> _Problem description_: Please transcribe all of the records below word for word, keeping every line as it appears.
--- START OF Recorded information ---
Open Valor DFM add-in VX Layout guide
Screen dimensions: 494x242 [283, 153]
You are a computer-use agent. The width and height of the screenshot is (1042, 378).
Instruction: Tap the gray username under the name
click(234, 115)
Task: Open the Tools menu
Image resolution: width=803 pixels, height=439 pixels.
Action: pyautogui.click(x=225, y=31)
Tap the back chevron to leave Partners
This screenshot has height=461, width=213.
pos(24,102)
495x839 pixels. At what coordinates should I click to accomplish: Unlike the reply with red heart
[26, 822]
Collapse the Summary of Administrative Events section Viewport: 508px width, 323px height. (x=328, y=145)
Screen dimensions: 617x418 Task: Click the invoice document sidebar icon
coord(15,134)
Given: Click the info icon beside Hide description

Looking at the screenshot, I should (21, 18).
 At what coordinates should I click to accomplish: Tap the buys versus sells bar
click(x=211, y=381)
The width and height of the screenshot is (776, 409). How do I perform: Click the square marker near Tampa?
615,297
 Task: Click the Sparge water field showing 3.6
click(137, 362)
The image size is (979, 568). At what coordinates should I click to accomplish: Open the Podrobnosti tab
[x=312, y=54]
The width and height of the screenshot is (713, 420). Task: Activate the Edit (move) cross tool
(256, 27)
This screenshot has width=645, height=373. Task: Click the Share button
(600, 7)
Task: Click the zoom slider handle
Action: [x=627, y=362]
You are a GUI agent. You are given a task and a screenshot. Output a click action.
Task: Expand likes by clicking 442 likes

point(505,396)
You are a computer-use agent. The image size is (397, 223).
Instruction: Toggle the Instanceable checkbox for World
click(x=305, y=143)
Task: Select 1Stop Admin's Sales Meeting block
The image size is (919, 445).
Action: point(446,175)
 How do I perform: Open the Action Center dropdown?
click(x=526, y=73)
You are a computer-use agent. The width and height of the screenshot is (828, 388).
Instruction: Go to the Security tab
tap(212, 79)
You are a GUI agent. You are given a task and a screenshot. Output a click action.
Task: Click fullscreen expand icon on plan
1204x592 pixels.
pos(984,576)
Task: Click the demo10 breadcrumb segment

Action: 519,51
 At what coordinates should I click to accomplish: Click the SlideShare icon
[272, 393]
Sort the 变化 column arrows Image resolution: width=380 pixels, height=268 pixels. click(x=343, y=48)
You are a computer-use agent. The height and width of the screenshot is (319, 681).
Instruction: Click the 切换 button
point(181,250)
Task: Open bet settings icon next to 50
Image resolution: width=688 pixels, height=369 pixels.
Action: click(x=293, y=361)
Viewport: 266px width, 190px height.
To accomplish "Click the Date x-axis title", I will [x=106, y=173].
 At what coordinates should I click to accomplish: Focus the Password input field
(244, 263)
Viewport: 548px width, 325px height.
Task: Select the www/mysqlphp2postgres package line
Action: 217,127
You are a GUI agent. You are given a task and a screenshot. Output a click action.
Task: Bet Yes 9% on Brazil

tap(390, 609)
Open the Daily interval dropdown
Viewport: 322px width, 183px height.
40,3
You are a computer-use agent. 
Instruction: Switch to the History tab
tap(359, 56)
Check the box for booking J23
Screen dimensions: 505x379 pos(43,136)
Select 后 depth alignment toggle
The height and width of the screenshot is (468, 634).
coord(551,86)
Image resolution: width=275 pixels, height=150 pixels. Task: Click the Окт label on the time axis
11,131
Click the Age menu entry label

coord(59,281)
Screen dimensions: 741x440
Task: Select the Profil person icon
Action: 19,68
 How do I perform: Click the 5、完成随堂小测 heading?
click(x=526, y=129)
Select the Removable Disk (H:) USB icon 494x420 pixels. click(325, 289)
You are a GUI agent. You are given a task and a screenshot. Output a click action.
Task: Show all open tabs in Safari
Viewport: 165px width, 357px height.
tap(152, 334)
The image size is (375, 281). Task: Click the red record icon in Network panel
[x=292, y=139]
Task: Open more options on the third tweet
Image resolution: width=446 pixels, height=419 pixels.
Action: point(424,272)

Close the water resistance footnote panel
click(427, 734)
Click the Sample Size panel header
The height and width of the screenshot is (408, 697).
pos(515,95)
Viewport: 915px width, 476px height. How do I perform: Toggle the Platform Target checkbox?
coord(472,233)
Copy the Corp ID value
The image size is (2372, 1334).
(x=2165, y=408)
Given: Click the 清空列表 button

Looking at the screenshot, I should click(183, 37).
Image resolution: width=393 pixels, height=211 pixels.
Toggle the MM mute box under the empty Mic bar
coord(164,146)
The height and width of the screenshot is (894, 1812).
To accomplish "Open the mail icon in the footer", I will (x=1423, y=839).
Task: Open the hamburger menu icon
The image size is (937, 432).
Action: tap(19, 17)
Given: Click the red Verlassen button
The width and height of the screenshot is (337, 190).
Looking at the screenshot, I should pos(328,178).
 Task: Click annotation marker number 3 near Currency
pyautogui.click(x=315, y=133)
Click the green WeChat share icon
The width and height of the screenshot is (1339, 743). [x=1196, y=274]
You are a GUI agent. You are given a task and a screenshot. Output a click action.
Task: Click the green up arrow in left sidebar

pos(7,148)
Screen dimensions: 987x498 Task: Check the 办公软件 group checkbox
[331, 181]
--- END OF Recorded information ---
> _Task solution_:
Open Valor DFM add-in VX Layout guide
Screen dimensions: 494x242 [283, 153]
You are a computer-use agent. The width and height of the screenshot is (1042, 378).
Instruction: Tap the gray username under the name
click(234, 115)
Task: Open the Tools menu
Image resolution: width=803 pixels, height=439 pixels.
Action: pyautogui.click(x=225, y=31)
Tap the back chevron to leave Partners
This screenshot has height=461, width=213.
pos(24,102)
495x839 pixels. At what coordinates should I click to accomplish: Unlike the reply with red heart
[26, 822]
Collapse the Summary of Administrative Events section Viewport: 508px width, 323px height. (x=328, y=145)
Screen dimensions: 617x418 Task: Click the invoice document sidebar icon
coord(15,134)
Given: Click the info icon beside Hide description

Looking at the screenshot, I should (21, 18).
 At what coordinates should I click to accomplish: Tap the buys versus sells bar
click(x=211, y=381)
The width and height of the screenshot is (776, 409). How do I perform: Click the square marker near Tampa?
615,297
 Task: Click the Sparge water field showing 3.6
click(137, 362)
The image size is (979, 568). At what coordinates should I click to accomplish: Open the Podrobnosti tab
[x=312, y=54]
The width and height of the screenshot is (713, 420). Task: Activate the Edit (move) cross tool
(256, 27)
This screenshot has width=645, height=373. Task: Click the Share button
(600, 7)
Task: Click the zoom slider handle
Action: [x=627, y=362]
You are a GUI agent. You are given a task and a screenshot. Output a click action.
Task: Expand likes by clicking 442 likes

point(505,396)
You are a computer-use agent. The image size is (397, 223).
Instruction: Toggle the Instanceable checkbox for World
click(x=305, y=143)
Task: Select 1Stop Admin's Sales Meeting block
The image size is (919, 445).
Action: point(446,175)
 How do I perform: Open the Action Center dropdown?
click(x=526, y=73)
You are a computer-use agent. The width and height of the screenshot is (828, 388).
Instruction: Go to the Security tab
tap(212, 79)
You are a GUI agent. You are given a task and a screenshot. Output a click action.
Task: Click fullscreen expand icon on plan
1204x592 pixels.
pos(984,576)
Task: Click the demo10 breadcrumb segment

Action: 519,51
 At what coordinates should I click to accomplish: Click the SlideShare icon
[272, 393]
Sort the 变化 column arrows Image resolution: width=380 pixels, height=268 pixels. click(x=343, y=48)
You are a computer-use agent. The height and width of the screenshot is (319, 681).
Instruction: Click the 切换 button
point(181,250)
Task: Open bet settings icon next to 50
Image resolution: width=688 pixels, height=369 pixels.
Action: click(x=293, y=361)
Viewport: 266px width, 190px height.
To accomplish "Click the Date x-axis title", I will [x=106, y=173].
 At what coordinates should I click to accomplish: Focus the Password input field
(244, 263)
Viewport: 548px width, 325px height.
Task: Select the www/mysqlphp2postgres package line
Action: 217,127
You are a GUI agent. You are given a task and a screenshot. Output a click action.
Task: Bet Yes 9% on Brazil

tap(390, 609)
Open the Daily interval dropdown
Viewport: 322px width, 183px height.
40,3
You are a computer-use agent. 
Instruction: Switch to the History tab
tap(359, 56)
Check the box for booking J23
Screen dimensions: 505x379 pos(43,136)
Select 后 depth alignment toggle
The height and width of the screenshot is (468, 634).
coord(551,86)
Image resolution: width=275 pixels, height=150 pixels. Task: Click the Окт label on the time axis
11,131
Click the Age menu entry label

coord(59,281)
Screen dimensions: 741x440
Task: Select the Profil person icon
Action: 19,68
 How do I perform: Click the 5、完成随堂小测 heading?
click(x=526, y=129)
Select the Removable Disk (H:) USB icon 494x420 pixels. click(325, 289)
You are a GUI agent. You are given a task and a screenshot. Output a click action.
Task: Show all open tabs in Safari
Viewport: 165px width, 357px height.
tap(152, 334)
The image size is (375, 281). Task: Click the red record icon in Network panel
[x=292, y=139]
Task: Open more options on the third tweet
Image resolution: width=446 pixels, height=419 pixels.
Action: point(424,272)

Close the water resistance footnote panel
click(427, 734)
Click the Sample Size panel header
The height and width of the screenshot is (408, 697).
pos(515,95)
Viewport: 915px width, 476px height. How do I perform: Toggle the Platform Target checkbox?
coord(472,233)
Copy the Corp ID value
The image size is (2372, 1334).
(x=2165, y=408)
Given: Click the 清空列表 button

Looking at the screenshot, I should click(183, 37).
Image resolution: width=393 pixels, height=211 pixels.
Toggle the MM mute box under the empty Mic bar
coord(164,146)
The height and width of the screenshot is (894, 1812).
To accomplish "Open the mail icon in the footer", I will (x=1423, y=839).
Task: Open the hamburger menu icon
The image size is (937, 432).
Action: tap(19, 17)
Given: Click the red Verlassen button
The width and height of the screenshot is (337, 190).
Looking at the screenshot, I should pos(328,178).
 Task: Click annotation marker number 3 near Currency
pyautogui.click(x=315, y=133)
Click the green WeChat share icon
The width and height of the screenshot is (1339, 743). [x=1196, y=274]
You are a GUI agent. You are given a task and a screenshot. Output a click action.
Task: Click the green up arrow in left sidebar

pos(7,148)
Screen dimensions: 987x498 Task: Check the 办公软件 group checkbox
[331, 181]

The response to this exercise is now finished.